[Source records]

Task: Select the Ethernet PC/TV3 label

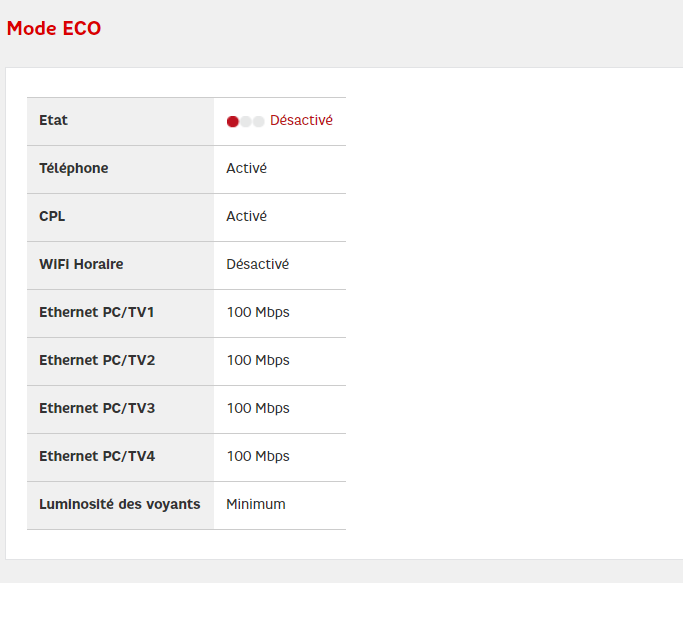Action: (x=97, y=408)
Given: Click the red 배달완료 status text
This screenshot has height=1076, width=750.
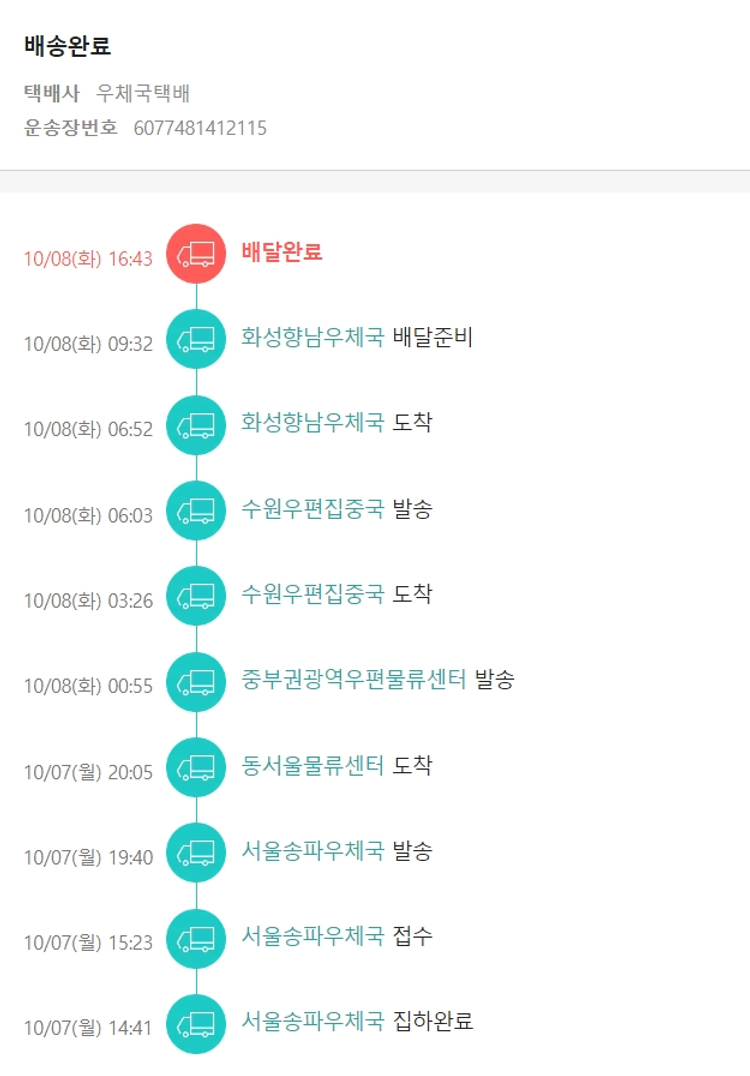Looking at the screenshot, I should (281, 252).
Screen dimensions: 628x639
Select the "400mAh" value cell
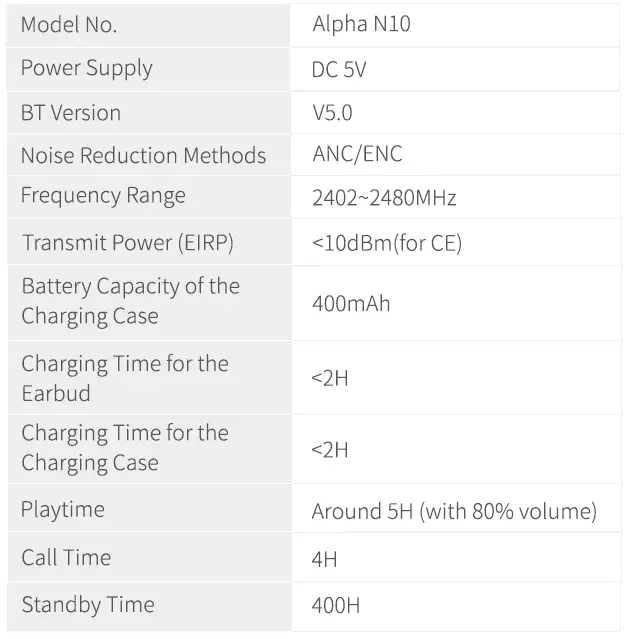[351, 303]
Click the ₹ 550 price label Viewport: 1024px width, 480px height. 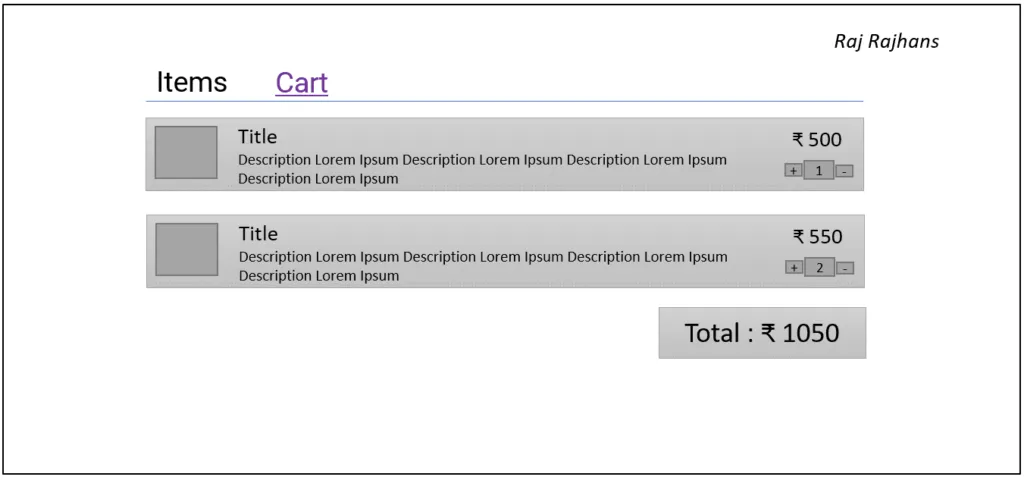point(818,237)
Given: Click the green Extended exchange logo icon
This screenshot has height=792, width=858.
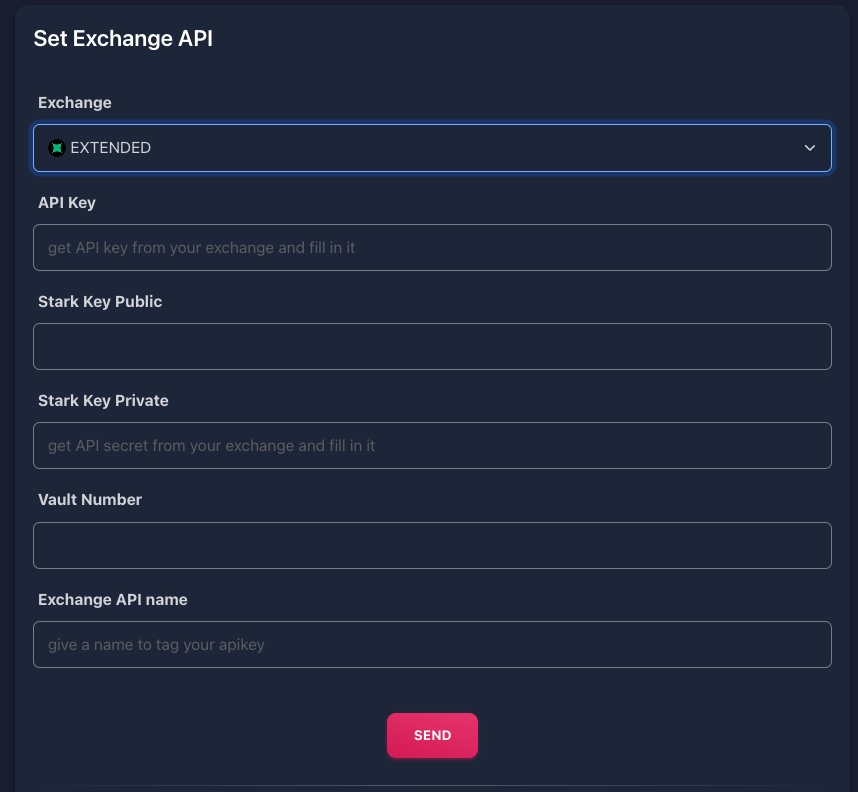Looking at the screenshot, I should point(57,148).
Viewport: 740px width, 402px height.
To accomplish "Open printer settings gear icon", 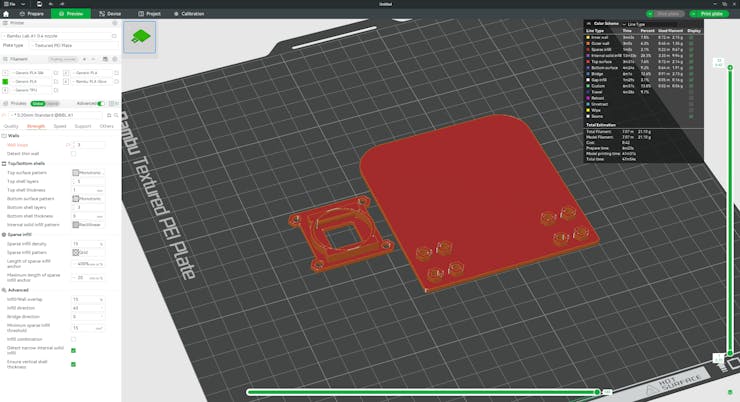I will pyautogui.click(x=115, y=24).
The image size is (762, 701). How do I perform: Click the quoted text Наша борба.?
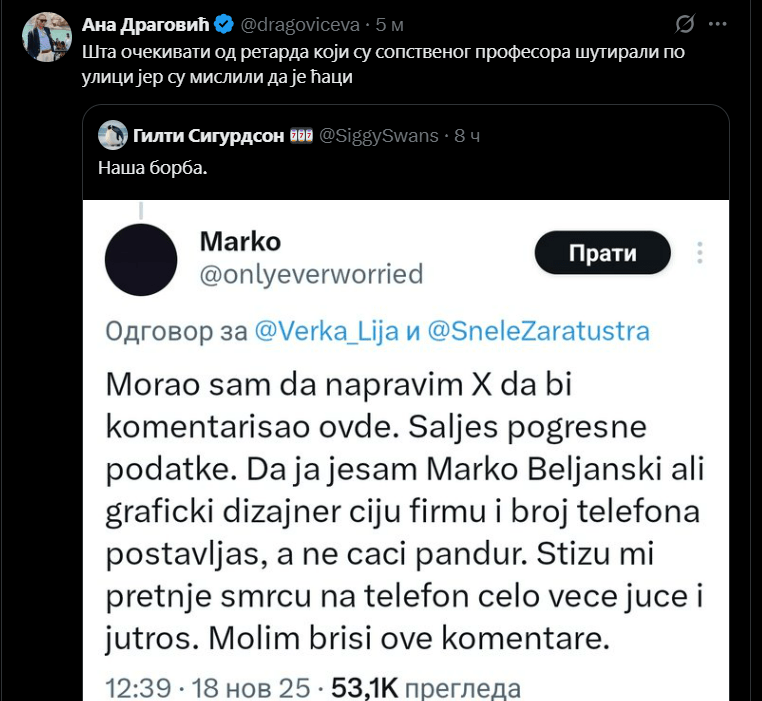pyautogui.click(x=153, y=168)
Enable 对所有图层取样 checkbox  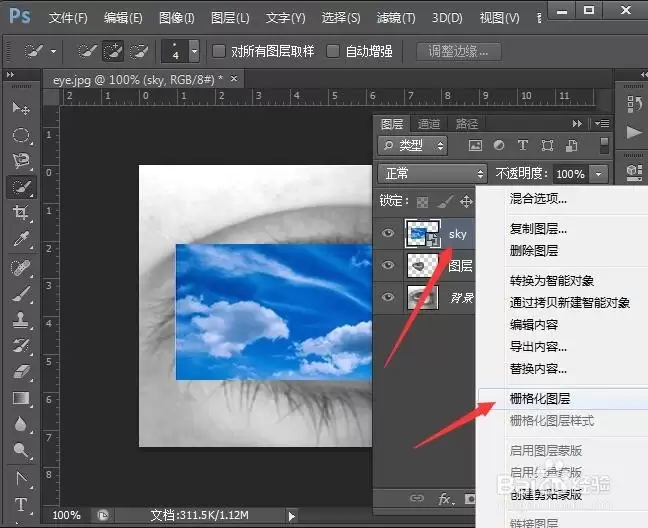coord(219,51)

_TASK DIRECTIONS_. Look through the records above and please copy every line in which the string "Given" occurs.

_ANSWER_.
Given: Click the red 배달완료 status text
Given: Click the green Extended exchange logo icon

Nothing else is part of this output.